Find the values of $y$ for which the distance between the points $P\left(2,-3\right)$ and $Q\left(10,y\right)$ is $10$ units.

Answer 1

Evaluate the value of $y$

The distance formula is

$\mathit{d}\mathbf{=}\sqrt{{\left(x_2-x_1\right)}^{\mathbf{2}}\mathbf{+}{\left(y_2-y_1\right)}^{\mathbf{2}}}$

Here,

$d=10$ units

$\left(x_1,x_2\right)=\left(2,10\right)$ and $\left(y_1,y_2\right)=\left(-3,y\right)$.

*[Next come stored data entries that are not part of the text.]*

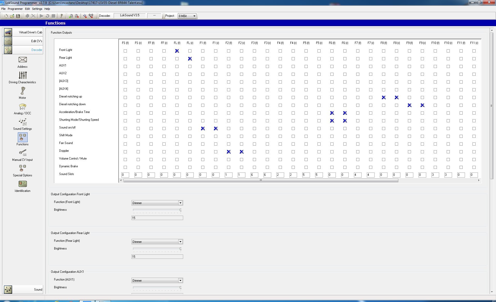This screenshot has height=302, width=496.
Task: Uncheck Front Light for FL (f)
Action: [177, 51]
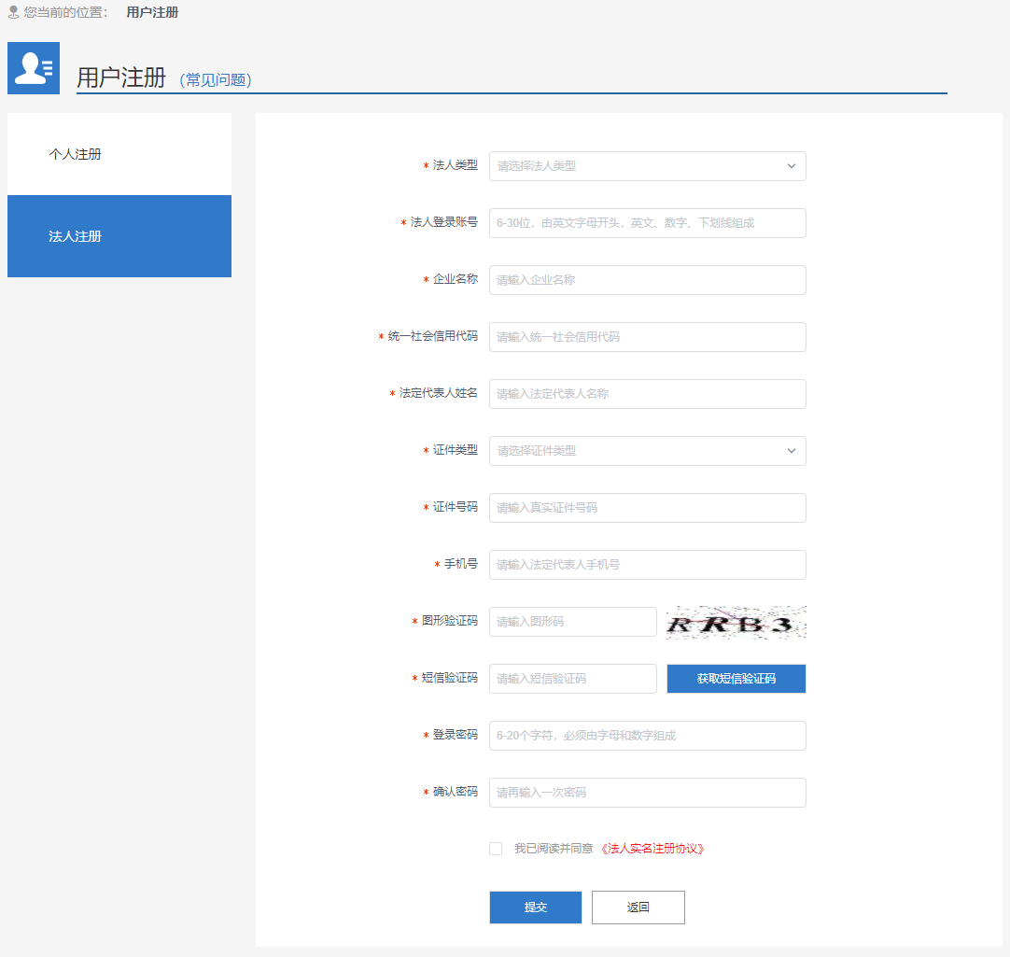
Task: Focus the 法人登录账号 input field
Action: coord(647,223)
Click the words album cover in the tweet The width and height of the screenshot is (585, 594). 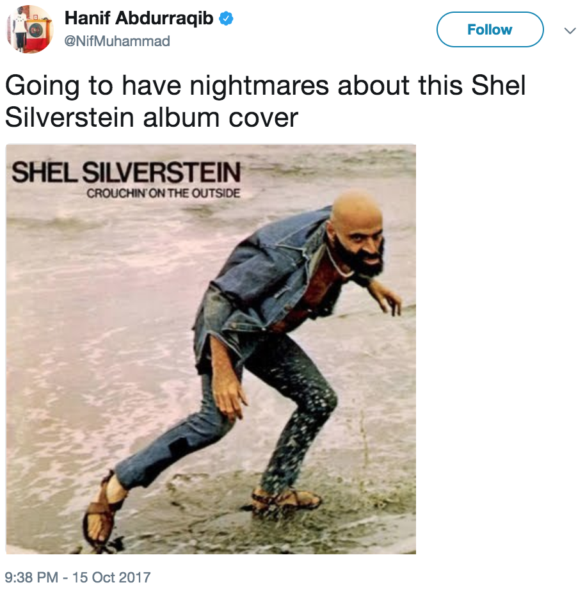point(221,117)
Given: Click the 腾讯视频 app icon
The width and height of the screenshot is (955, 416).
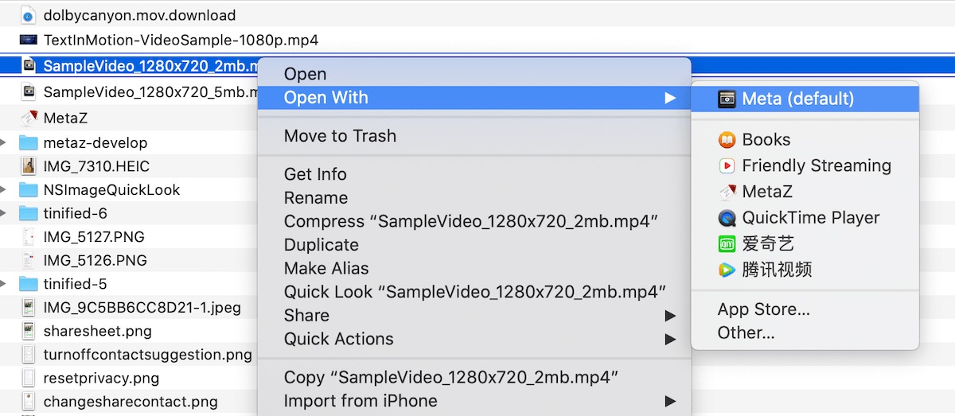Looking at the screenshot, I should 727,270.
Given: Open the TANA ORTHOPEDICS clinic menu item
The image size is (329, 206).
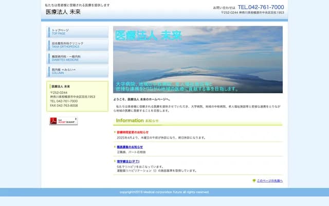Looking at the screenshot, I should click(77, 45).
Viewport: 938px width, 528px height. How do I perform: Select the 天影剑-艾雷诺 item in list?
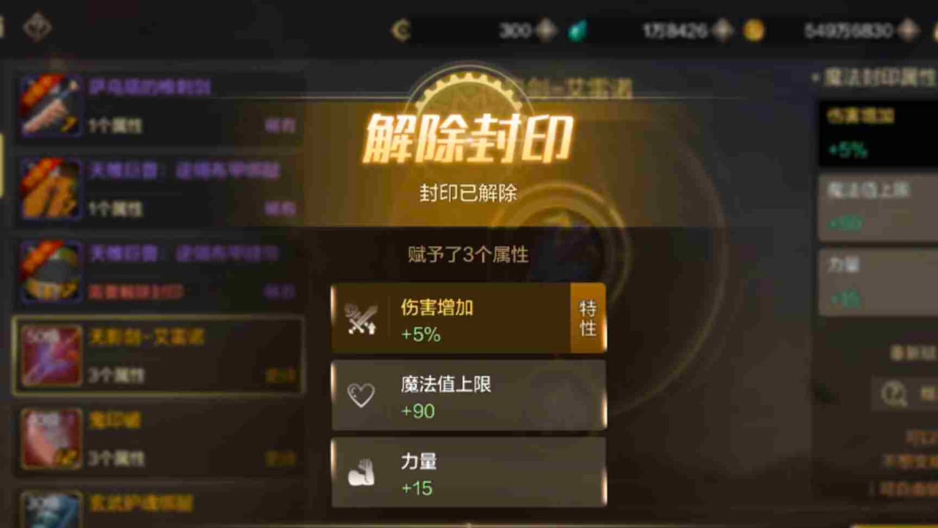coord(158,356)
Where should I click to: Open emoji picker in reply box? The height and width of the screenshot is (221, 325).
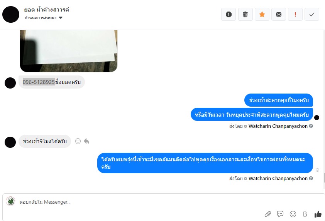(x=293, y=214)
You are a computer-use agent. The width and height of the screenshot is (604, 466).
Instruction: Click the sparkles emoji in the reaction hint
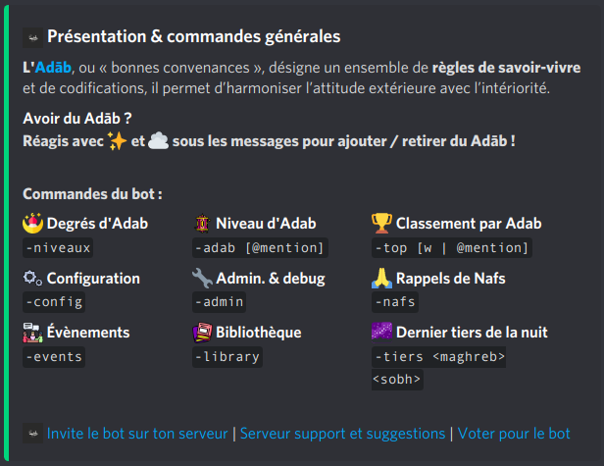(x=119, y=141)
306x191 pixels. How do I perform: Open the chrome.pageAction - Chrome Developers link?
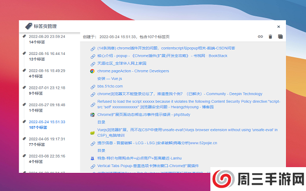(133, 71)
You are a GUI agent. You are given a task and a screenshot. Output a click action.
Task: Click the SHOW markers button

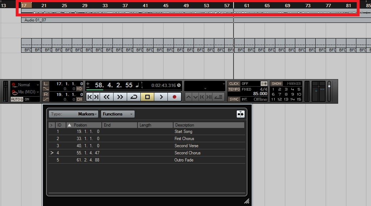tap(276, 84)
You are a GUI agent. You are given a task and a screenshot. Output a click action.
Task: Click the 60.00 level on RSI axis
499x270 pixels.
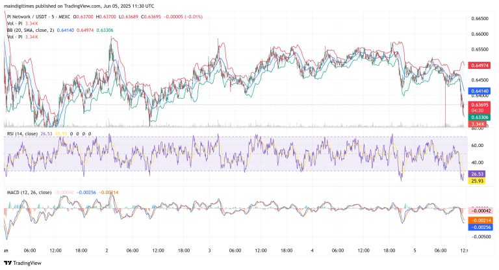(x=478, y=146)
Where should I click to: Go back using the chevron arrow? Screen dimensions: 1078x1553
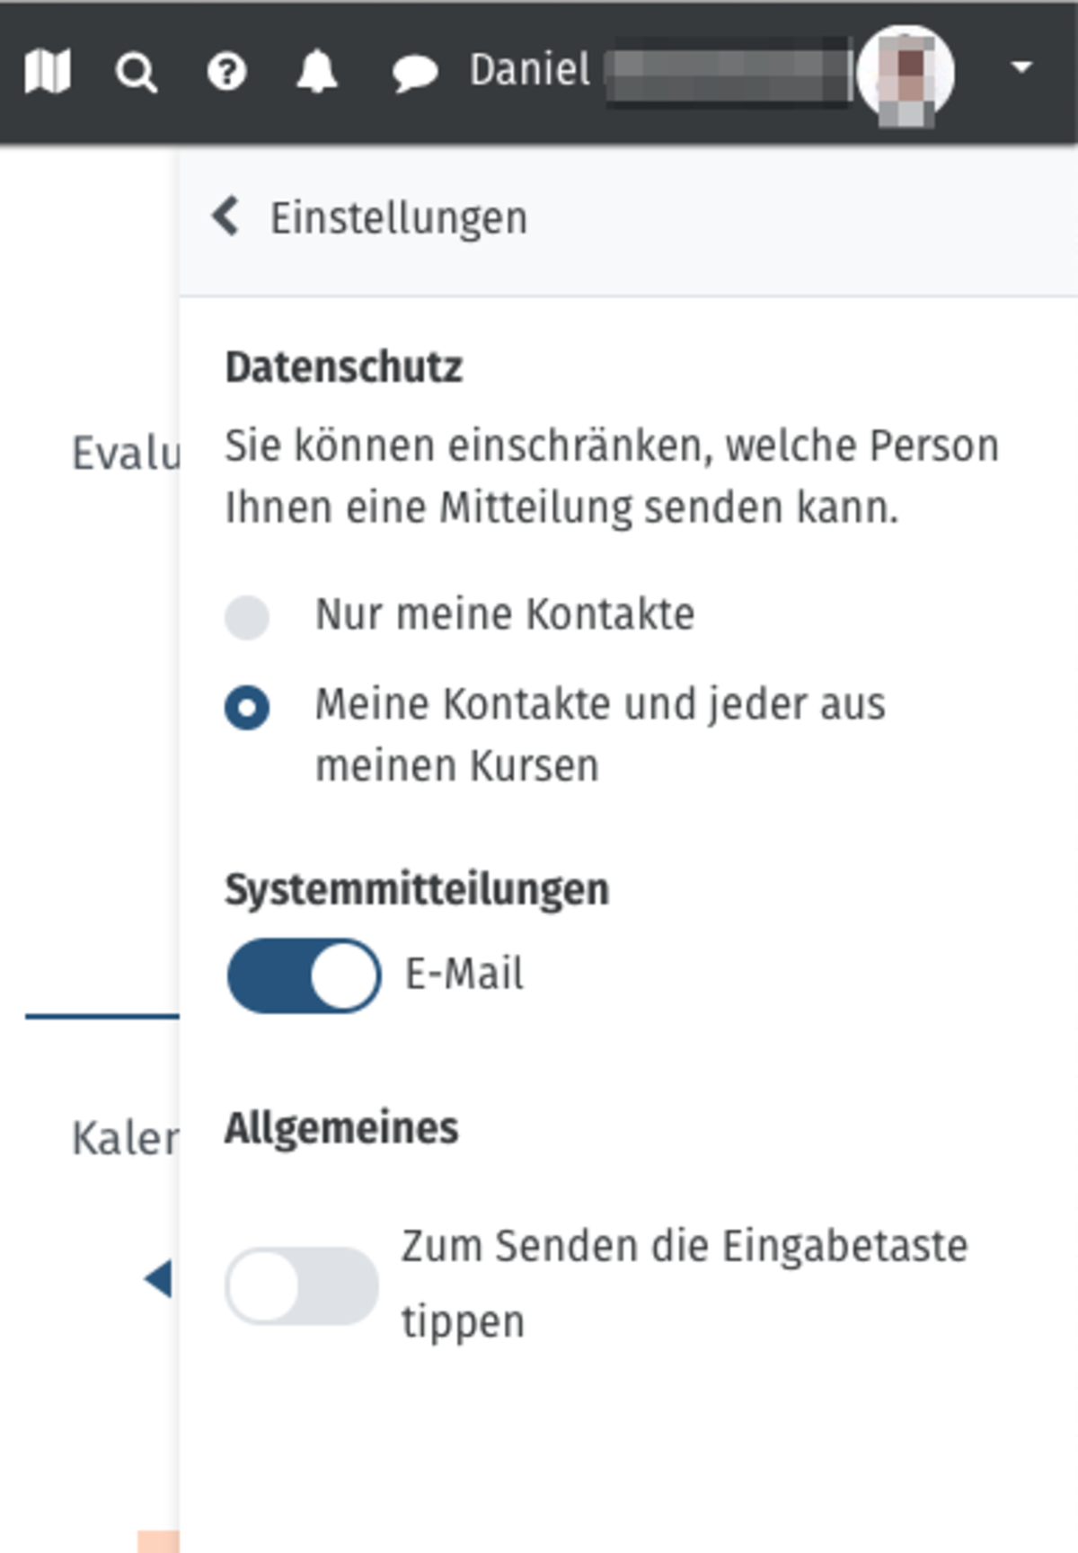tap(225, 217)
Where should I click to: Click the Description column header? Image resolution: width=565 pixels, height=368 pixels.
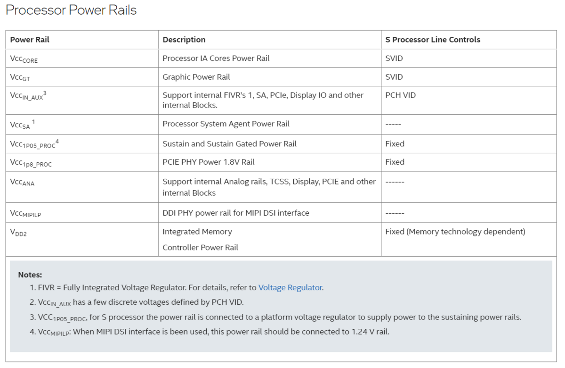pyautogui.click(x=184, y=40)
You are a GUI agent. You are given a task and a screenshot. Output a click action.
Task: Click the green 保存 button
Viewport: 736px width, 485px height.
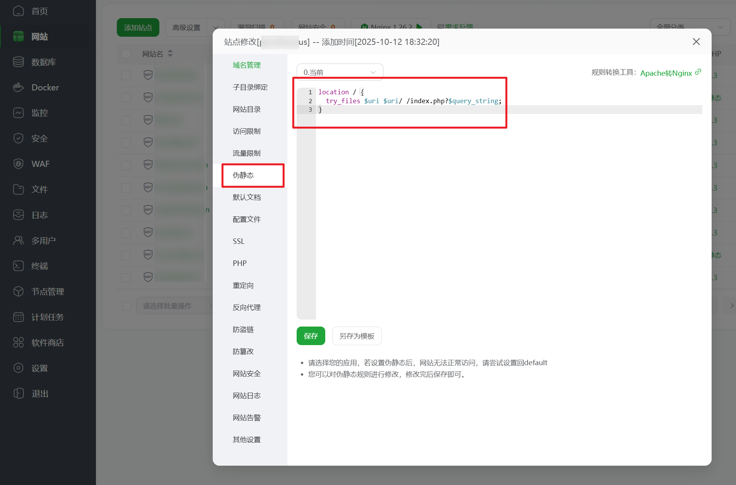311,336
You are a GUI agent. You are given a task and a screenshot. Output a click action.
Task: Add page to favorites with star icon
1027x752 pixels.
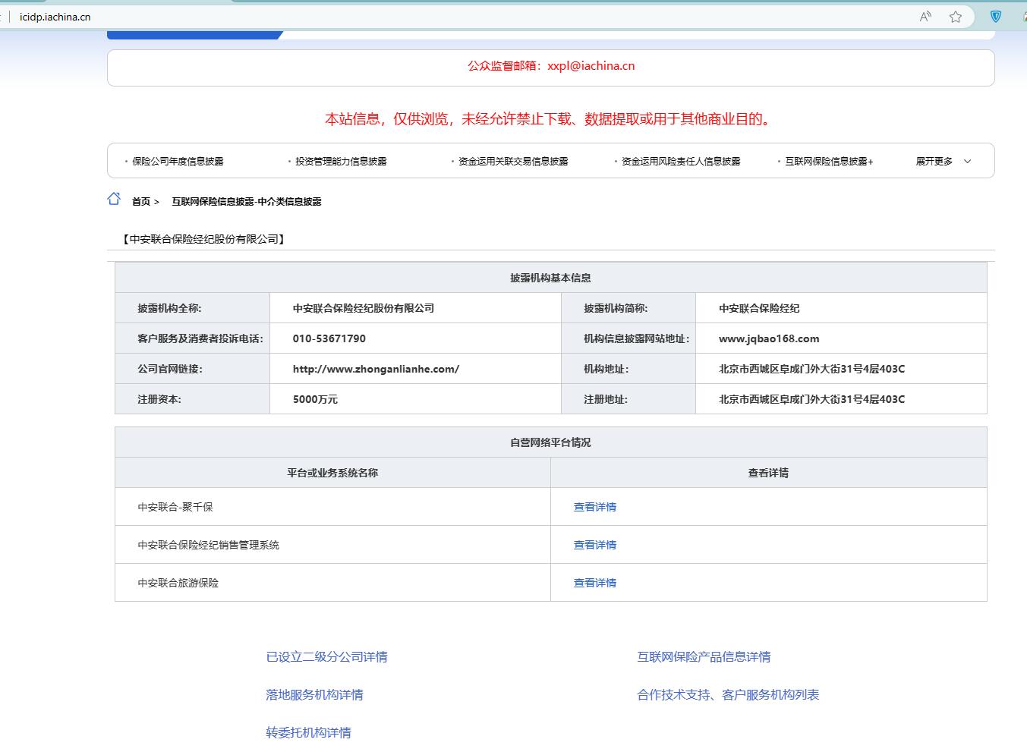pos(956,17)
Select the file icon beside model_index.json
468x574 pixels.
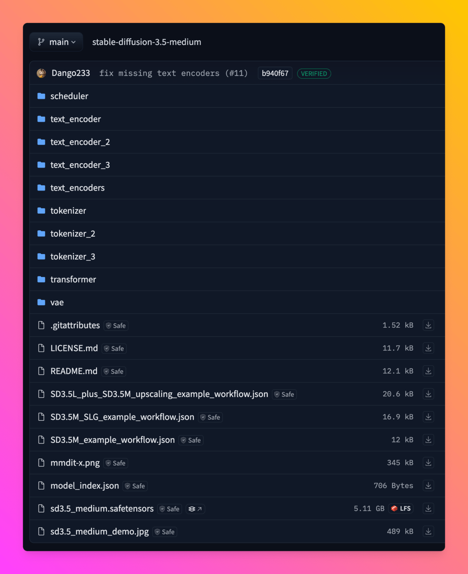coord(41,485)
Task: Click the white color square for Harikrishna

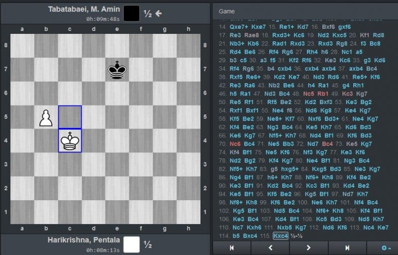Action: tap(132, 244)
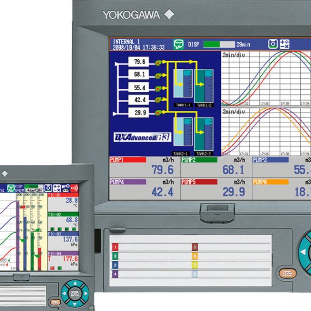The height and width of the screenshot is (311, 311).
Task: Click the snapshot camera icon in large display status bar
Action: tap(273, 45)
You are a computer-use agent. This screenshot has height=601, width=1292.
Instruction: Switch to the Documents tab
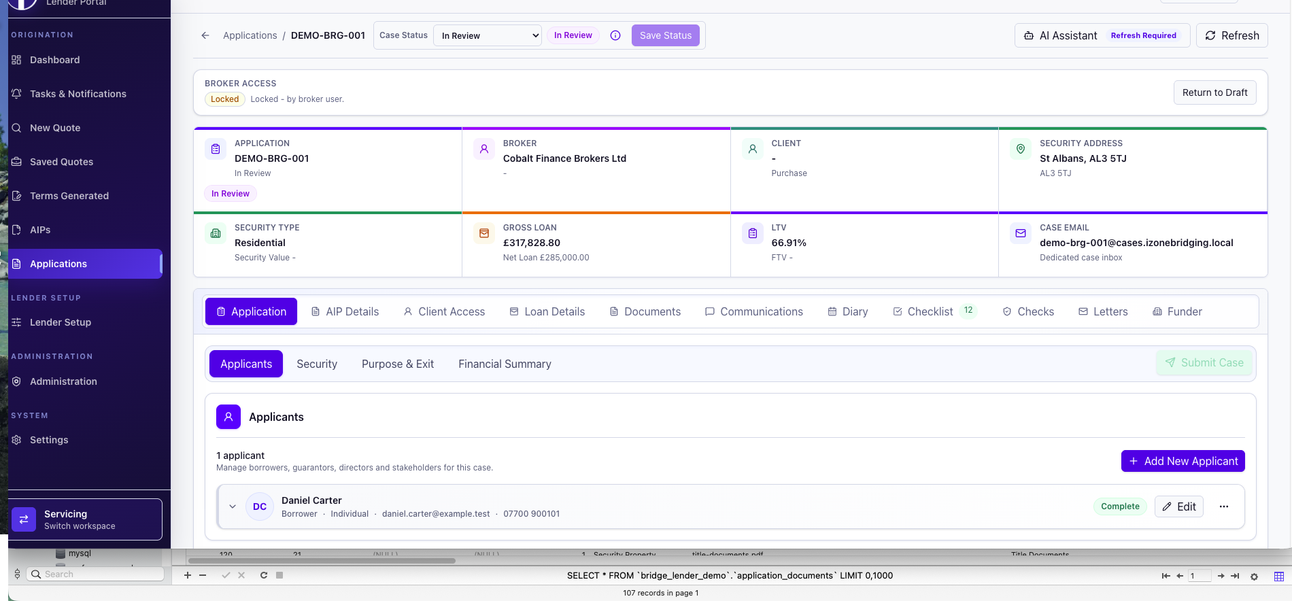click(x=645, y=311)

Substituting in the formula,

$\Rightarrow 10=\sqrt{{\left(10-2\right)}^2+{\left(y+3\right)}^2}$

$\Rightarrow 10=\sqrt{64+y^2+9+6y}$ $\left[\therefore {\left(a+b\right)}^2=a^2+2ab+b^2\right]$

Now, take square roots on both the sides

$\Rightarrow$ $100=73+6y+y^2$

$\Rightarrow$ $y^2+6y-27=0$

$\Rightarrow$$y^2+9y-3y-27=0$

$\Rightarrow$$y(y+9)-3(y+9)=0$

$\Rightarrow$ $(y+9)(y-3)=0$

$\Rightarrow$ $y=3,-9$

Hence, the value of $y$ is $3$ or $-9$.